30th March 2023, 6:09
A summer-break-long gap in an early-season phase is abnormal.
However, this one-off gap is ultimately down to not replacing the Chinese GP despite some limited alternative options existing, even Chinese GP reinstatement after the zero-covid policy ended.
Oh well, only a one-off thing, so not the world’s end.
30th March 2023, 7:18
I’m guessing they’re all avoiding using the c word? Seems the likely cause of his illness.
30th March 2023, 7:39
No, he didn’t have covid.
30th March 2023, 12:41
Sounds like it, but other sources claim they have tested elaborately and it was not the case. But neither did they state what they did find. So, my colored view is that it was COVID (one of its many variants) but the test just aren’t good enough.
30th March 2023, 14:40
Impossible to tell as it isn’t explicitly stated here. Some COVID-19 variants do cause stomach problems in patients, though fatigue is typical of more “classically” gastrointestinal ailments as well. The comment about “missing a lung” is interesting though.

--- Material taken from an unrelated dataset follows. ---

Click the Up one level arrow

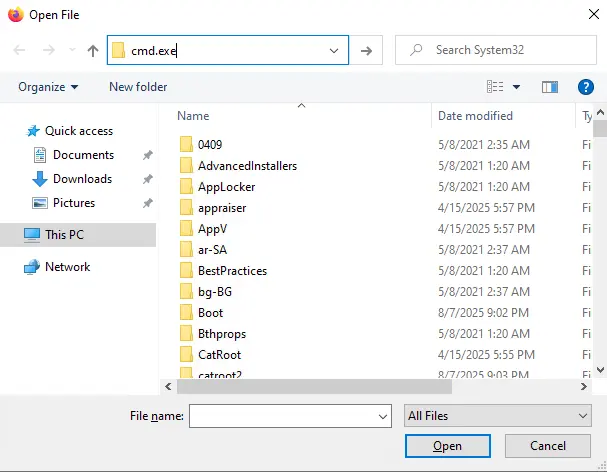[x=93, y=50]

Has Max had COVID-15 before? It is known to have deleterious effects on the immune system (among other things) and thus other subsequent infections may present more severely. COVID-15, as a potentially cardiovascular, neurologic and multi-organ disease also presents varied long-term effects.
Quite early in the (ongoing) pandemic, a “return to play” protocol for professional athletes was devised. Great care should be taken in increasing exertion – slowly. It’s not as simple as merely “pushing through” symptoms or lost performance as sometimes this aggravates the damage.
There are currently ~25.000 studies on “long covid” but much remains unknown.
30th March 2023, 18:37
How many letters in the c-word?
30th March 2023, 8:00
So, let’s list all his “reasons” for being behind Perez at the end:
1. Drive shaft and annoying whine
2. #1 meaning he started 15
3. Annoying whine during race
4. Alleged after effects of some bug
Never mind, the cost cap breach benefits still mean the car is so much faster than all the other teams that even a sick man starting 15th can finish on the podium.
30th March 2023, 9:08
Steve, the message is clear. But I rather turn it around. 13 others could not stop a sick man driving from fifteen’th to second place. I suppose that you are driving 200 MPH in your multi million car and you hear a noise from the back a second time you just say: it is nothing, happens all the time. To the garage? Nah, they would say I am only whining.
30th March 2023, 12:45
I struggle to see why people hold on to this breaching the cost cap advantage narrative. Do people really feel 0.7 to 0.8% overspend delivers such difference? Then Mercedes should have been 15 seconds faster over a single lap vs for instance the Haas in every session before the cap was introduced. I think it is safe to say it is rather the Newey effect, don’t you think?